Step 7 : Humbly asked Him to remove our shortcomings
After reading the literature and coming up with my own interpretation of Step 7 I felt ready to move forward. I met with my sponsor, we debriefed with big Bill W., I closed the book and said conclusively, “Onto Step 8!”
“Nope.” She said, shaking her head sorta assuredly. “Now you practice.”
Practice isn’t a word I respond to well, because it implies effort. To be honest, I gave up practicing when I quit lacrosse sophomore year of high school to become a pot head. My attitude is under construction, but residual quitter-traces remain. Old habits die hard.
So, I knew what my sponsor meant, but didn’t know how to implement Step 7 consciously…probably because I have an aversion to the “P” word. (Practice).

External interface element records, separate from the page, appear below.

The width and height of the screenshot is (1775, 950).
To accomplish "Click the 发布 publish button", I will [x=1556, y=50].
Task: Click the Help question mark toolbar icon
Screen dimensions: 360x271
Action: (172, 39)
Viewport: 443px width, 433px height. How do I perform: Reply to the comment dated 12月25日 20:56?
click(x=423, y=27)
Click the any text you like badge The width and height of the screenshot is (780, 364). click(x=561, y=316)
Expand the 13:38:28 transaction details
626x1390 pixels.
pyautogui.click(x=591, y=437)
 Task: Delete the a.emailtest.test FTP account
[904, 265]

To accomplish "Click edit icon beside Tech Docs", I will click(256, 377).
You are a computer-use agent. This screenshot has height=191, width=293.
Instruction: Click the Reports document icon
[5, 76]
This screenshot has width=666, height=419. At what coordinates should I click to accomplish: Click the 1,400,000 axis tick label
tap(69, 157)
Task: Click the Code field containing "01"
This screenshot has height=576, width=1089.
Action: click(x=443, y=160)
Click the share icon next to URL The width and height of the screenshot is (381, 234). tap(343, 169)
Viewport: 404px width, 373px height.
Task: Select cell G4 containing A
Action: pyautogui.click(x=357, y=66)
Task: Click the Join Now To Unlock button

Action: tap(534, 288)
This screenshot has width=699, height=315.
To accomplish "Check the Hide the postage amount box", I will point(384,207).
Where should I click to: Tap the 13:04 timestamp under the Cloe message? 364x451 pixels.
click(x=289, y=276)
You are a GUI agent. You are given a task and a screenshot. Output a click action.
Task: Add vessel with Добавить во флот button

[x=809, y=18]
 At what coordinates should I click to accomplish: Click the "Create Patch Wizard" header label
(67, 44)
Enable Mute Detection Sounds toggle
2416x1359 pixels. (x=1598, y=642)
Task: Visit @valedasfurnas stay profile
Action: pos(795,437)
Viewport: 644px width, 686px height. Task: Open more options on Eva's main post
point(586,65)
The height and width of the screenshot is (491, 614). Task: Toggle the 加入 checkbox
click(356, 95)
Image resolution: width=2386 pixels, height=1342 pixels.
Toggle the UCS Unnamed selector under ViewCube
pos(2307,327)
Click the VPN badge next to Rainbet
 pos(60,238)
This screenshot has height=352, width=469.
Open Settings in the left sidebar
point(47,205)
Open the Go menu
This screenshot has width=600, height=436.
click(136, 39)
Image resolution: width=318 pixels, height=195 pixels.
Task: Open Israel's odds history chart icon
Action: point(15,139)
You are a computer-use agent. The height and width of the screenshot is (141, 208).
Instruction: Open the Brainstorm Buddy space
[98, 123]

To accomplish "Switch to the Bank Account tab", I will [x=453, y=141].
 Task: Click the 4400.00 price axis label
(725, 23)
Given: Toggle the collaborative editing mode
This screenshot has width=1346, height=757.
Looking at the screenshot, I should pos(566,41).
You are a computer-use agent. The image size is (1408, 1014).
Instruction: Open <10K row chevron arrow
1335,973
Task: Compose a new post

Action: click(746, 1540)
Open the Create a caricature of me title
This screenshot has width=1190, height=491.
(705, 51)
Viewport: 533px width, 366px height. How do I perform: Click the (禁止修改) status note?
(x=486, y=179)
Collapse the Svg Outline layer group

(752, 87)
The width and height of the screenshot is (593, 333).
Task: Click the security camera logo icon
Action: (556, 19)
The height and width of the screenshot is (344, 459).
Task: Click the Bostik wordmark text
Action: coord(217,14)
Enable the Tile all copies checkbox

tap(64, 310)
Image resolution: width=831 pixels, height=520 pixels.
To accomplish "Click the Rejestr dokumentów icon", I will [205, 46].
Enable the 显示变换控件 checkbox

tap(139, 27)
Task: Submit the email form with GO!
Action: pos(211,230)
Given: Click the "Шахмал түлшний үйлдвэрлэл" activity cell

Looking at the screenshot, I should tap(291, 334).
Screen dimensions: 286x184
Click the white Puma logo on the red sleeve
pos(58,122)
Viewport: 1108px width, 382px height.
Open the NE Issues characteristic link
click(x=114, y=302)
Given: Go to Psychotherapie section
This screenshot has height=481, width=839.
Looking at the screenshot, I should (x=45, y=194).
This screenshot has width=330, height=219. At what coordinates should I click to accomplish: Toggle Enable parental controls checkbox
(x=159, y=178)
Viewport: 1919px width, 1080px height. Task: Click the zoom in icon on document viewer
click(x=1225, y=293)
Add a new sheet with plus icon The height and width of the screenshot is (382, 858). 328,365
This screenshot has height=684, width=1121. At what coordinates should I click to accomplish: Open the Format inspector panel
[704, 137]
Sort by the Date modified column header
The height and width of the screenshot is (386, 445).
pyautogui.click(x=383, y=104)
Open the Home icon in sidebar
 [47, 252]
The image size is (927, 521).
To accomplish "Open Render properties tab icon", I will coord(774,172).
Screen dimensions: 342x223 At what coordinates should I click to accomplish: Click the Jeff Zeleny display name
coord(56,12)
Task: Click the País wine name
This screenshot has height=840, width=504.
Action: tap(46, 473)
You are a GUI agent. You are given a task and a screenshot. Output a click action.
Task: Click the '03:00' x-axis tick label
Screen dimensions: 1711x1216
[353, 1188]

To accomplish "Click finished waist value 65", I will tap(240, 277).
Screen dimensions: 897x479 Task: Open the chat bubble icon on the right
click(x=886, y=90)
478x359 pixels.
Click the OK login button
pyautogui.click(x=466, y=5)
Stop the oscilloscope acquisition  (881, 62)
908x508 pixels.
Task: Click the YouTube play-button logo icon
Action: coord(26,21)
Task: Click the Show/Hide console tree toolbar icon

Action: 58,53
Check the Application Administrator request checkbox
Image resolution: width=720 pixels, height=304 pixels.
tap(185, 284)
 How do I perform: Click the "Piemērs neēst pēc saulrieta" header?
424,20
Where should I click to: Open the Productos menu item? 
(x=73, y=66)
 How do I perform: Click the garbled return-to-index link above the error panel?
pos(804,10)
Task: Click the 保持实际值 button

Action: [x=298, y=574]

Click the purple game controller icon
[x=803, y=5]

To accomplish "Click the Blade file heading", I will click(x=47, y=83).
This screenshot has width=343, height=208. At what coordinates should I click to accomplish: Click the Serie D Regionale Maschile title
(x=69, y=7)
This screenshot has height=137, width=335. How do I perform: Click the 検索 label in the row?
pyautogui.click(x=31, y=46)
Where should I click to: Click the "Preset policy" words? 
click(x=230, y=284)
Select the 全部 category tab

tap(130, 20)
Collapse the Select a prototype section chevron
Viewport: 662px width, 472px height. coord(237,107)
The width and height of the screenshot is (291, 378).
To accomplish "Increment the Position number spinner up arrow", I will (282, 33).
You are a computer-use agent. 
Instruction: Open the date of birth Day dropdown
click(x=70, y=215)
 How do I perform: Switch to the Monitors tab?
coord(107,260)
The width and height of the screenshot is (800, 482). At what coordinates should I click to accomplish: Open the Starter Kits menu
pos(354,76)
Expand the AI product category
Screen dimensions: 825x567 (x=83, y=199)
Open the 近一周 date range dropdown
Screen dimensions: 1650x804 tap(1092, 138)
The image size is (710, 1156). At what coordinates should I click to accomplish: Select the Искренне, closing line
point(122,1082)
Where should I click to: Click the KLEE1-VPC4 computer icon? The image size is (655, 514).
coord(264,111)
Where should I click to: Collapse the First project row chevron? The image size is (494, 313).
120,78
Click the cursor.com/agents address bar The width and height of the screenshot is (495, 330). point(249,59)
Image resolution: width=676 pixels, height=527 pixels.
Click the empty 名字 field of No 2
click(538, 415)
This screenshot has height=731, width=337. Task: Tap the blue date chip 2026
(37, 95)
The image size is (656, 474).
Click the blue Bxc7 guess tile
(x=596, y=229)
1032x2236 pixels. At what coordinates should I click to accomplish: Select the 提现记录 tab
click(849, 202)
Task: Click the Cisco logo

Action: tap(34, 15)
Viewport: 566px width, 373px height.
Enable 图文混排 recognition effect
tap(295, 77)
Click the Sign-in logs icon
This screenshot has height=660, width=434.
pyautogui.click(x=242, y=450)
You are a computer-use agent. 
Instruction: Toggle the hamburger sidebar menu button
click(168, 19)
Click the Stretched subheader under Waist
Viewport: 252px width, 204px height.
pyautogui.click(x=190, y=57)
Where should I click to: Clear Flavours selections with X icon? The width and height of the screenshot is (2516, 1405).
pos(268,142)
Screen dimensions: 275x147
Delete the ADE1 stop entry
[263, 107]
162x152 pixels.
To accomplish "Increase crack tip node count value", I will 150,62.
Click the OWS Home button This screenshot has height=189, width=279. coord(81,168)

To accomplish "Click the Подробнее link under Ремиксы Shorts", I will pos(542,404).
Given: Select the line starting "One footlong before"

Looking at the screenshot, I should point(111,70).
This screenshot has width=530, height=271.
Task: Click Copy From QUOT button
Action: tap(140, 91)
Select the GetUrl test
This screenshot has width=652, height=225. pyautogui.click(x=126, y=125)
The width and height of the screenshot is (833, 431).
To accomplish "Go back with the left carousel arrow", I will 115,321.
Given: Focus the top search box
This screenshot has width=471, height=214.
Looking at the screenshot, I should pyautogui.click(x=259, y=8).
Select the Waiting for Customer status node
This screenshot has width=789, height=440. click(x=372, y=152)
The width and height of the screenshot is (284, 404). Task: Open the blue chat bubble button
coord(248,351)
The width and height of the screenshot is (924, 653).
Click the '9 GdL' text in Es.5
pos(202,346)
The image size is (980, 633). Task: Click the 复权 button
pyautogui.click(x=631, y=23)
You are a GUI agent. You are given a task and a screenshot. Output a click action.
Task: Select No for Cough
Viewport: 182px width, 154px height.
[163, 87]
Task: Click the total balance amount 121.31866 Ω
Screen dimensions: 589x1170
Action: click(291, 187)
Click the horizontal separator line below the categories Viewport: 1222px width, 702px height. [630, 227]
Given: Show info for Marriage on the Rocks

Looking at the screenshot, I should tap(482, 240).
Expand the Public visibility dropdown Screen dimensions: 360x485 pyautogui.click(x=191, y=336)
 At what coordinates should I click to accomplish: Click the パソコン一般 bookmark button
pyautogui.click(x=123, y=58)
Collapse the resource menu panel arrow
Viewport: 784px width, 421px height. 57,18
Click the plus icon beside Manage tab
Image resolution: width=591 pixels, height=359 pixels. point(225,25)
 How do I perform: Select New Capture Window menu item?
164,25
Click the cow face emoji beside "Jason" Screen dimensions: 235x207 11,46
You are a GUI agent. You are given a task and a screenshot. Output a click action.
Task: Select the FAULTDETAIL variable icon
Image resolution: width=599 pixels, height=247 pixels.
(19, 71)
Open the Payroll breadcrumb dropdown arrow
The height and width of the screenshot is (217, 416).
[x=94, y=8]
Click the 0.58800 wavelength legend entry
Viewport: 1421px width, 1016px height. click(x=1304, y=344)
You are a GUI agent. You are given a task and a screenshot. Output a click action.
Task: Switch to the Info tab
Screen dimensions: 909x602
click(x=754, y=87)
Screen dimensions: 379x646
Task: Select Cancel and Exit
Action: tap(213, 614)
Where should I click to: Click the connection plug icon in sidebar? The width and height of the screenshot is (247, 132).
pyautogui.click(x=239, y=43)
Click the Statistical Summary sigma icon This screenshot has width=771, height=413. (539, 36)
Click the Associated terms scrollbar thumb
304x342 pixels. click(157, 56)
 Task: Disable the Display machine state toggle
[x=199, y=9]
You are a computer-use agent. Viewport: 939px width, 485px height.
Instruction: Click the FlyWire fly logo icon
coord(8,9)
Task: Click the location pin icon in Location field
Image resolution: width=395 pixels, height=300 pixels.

Fortunately, my mind is under steady reconstruction, and I’m constantly making headway on the person I want to be, even subconsciously. New synapses are being formed with each decision I make and emotion I feel; by feeling the feelings I have awareness and the capability to make the right decision. What I realized today, is that when I make the right choice (as opposed to acting on old behavior), I’m practicing Step 7.
Yesterday I blogged about the trials and tribulations of change, in lieu of an internal battle of good vs greedy. The debate was simple; don’t help the people I care or DO help the people I care about. My greed started making justifications for me, convincing myself that my un-involvement would not affect anyone…When in fact I knew that by staying home to satisfy my laziness was wrong.
So I had a choice; act the old way, or act the new way. Unbeknownst to me, Step 7 helped me make the right decision. It’s been helping me all along!
Last night before I went to bed, I came across this reading on Steps 6 and 7, by Joe McQ in The Steps We Took:
“You know, here’s what a shortcoming is: when you’re long on resentments, then you’re necessarily short on love, patience, and tolerance….Just what is love? Love is basically concern for another person’s welfare or for your own welfare.”
Joe McQ’s quote struck me because of the likeness to my post yesterday:
“Today my catch phrase was “spiritual vacuum.” The vacuum refers to how we remove our defects. As I understand it, we can’t simply remove what we don’t like, and *poof* be gone. We have to replace the hole with love. Sounds soo corny. I don’t care.”
So that’s what my sponsor meant by practice….It’s not that I have to stop, drop, and document where my flaws are taking command. In this case, a simple awareness of how my actions affect others did just fine. I’m practicing without beating myself up and my coach is pretty forgiving.